The visitors were vastly superior before the interval and deservedly led through Marc Guéhi’s poacher’s finish. But they had no answer to McNeil’s excellence or solutions to Everton’s improved organisation after the break. A lack of confidence would have been understandable from both teams given they had failed to register a single league win between them before kick-off. But only Everton displayed signs of it during a first-half performance that faded from promising to error-strewn.
Ideas were lacking too in comparison to Palace while the dreadful body language of Jesper Lindstrøm, who threw his arms up as if in surrender after losing possession yet again shortly before the break, further irritated an increasingly restless home crowd. It was no surprise to see the ineffective Denmark international, a summer loan recruit from Napoli, hooked at half-time. The Palace trio of Adam Wharton, Daichi Kamada and Eberechi Eze ran the first-half show, dissecting Everton’s midfield repeatedly.
Cutting off the supply line to Eze contributed significantly to the hosts’ second-half recovery. They would have had to overcome a bigger deficit had Palace’s final ball matched the quality of their counterattacking play. A first appearance of the season for Jarrad Branthwaite offered Everton hope of much-needed defensive improvement but they conceded early to another set-piece goal.
Lindstrøm appeared to have dealt with Wharton’s low corner only for Kamada to dispossess the winger easily inside the penalty area. Wharton’s second bite was floated to the back post, where Daniel Muñoz headed down for Marc Guéhi to touch home at the near post. James Tarkowski and particularly Jordan Pickford were unconvincing in reacting to the danger. Pickford had a few lapses in the first half, spilling a Jefferson Lerma header from another Wharton corner.
Iliman Ndiaye saved the Everton goalkeeper by blocking Muñoz’s follow-up. Tarkowski blocked Eddie Nketiah’s drive from the resulting corner, sending the ball spinning in the air and towards his own goal. Pickford was unable to collect and this time Ashley Young intervened with a vital clearance. Tarkowski took both ball and man when Jean-Philippe Mateta cut inside Branthwaite inside the Everton penalty area. Referee Andrew Madley allowed play to continue until the central defender scythed through Eze too.
Boos followed Everton down the tunnel at half-time. They were transformed when returning for the second half by the collective effort to shut down Palace’s midfield dominance and two flashes of brilliance from McNeil. The visitors were caught cold two minutes after the restart when Young intercepted Kamada’s attempted pass to Eze.

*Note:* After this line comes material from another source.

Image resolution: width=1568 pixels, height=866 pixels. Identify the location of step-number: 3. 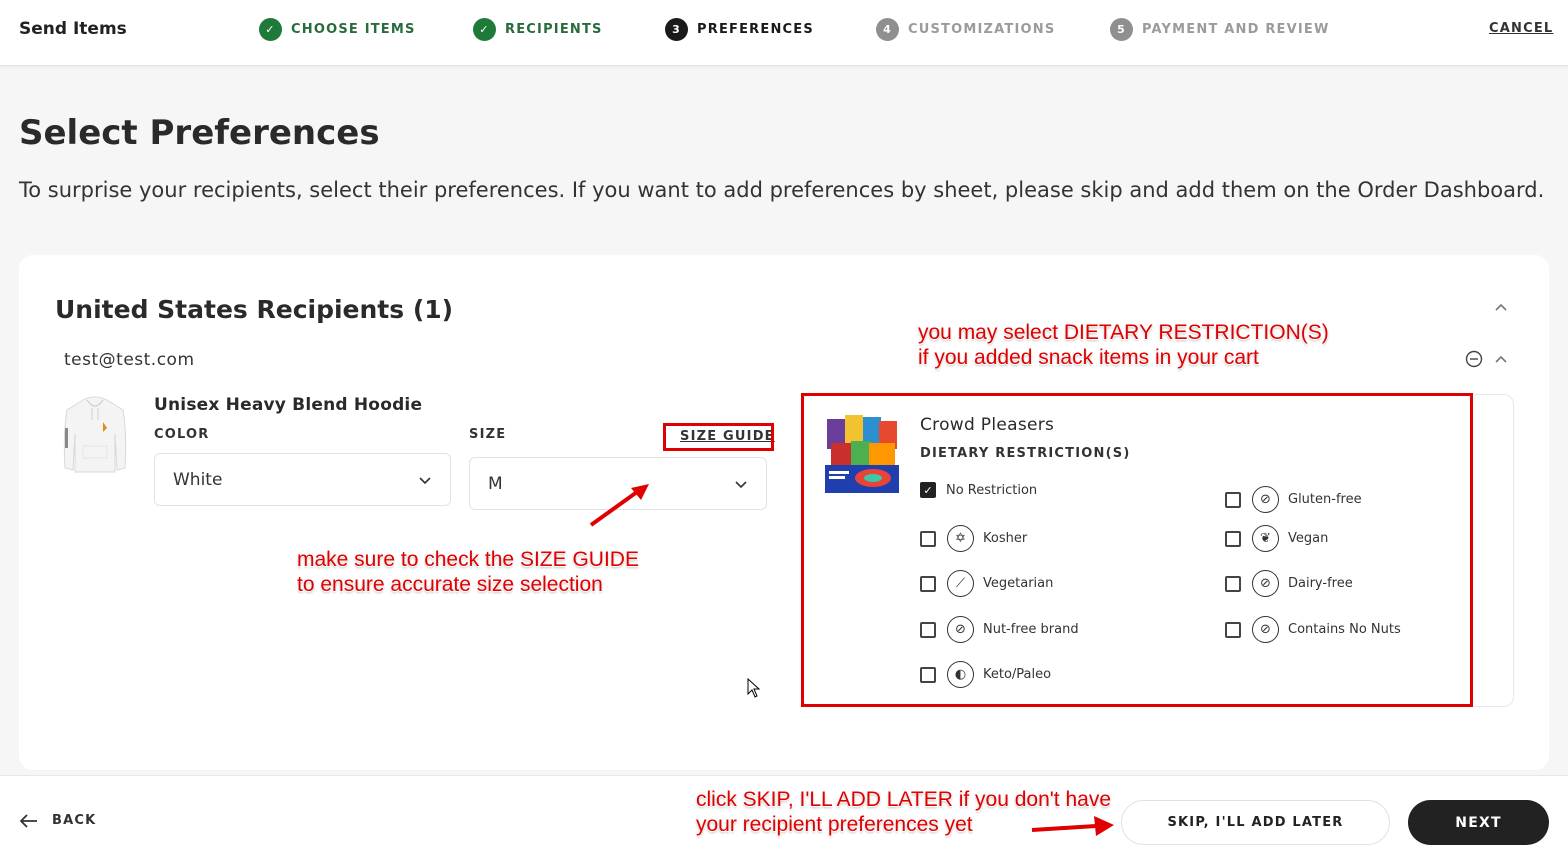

The veteran found McNeil in space and, from 25 yards out in his new central position, the No 7 curled a magnificent shot beyond Dean Henderson and into the top corner.
It was similar to a match-winning goal that McNeil struck against Everton for Dyche’s Burnley several years ago. He was not done there. Lindstrøm’s replacement, Jack Harrison, created McNeil’s second with a delightful cross to the far post after Pickford had launched a free-kick into the Palace area. McNeil flicked the ball up and over Nketiah, then swept an unstoppable volley under Henderson.
The game, the mood and the belief was turned on its head. Abdoulaye Doucouré should have sealed victory when played through on goal by Dominic Calvert-Lewin. Just as he shaped to shoot, however, Maxence Lacroix took the ball off his toes. Palace piled on the pressure in the closing stages with Goodison gripped by tension having seen Everton squander three leads in succession in the Premier League. But not this time. Branthwaite, Tarkowski and Young were to the fore as they repelled the visitors’ loaded front line to leave Glasner wondering where his first league win of the season will come from.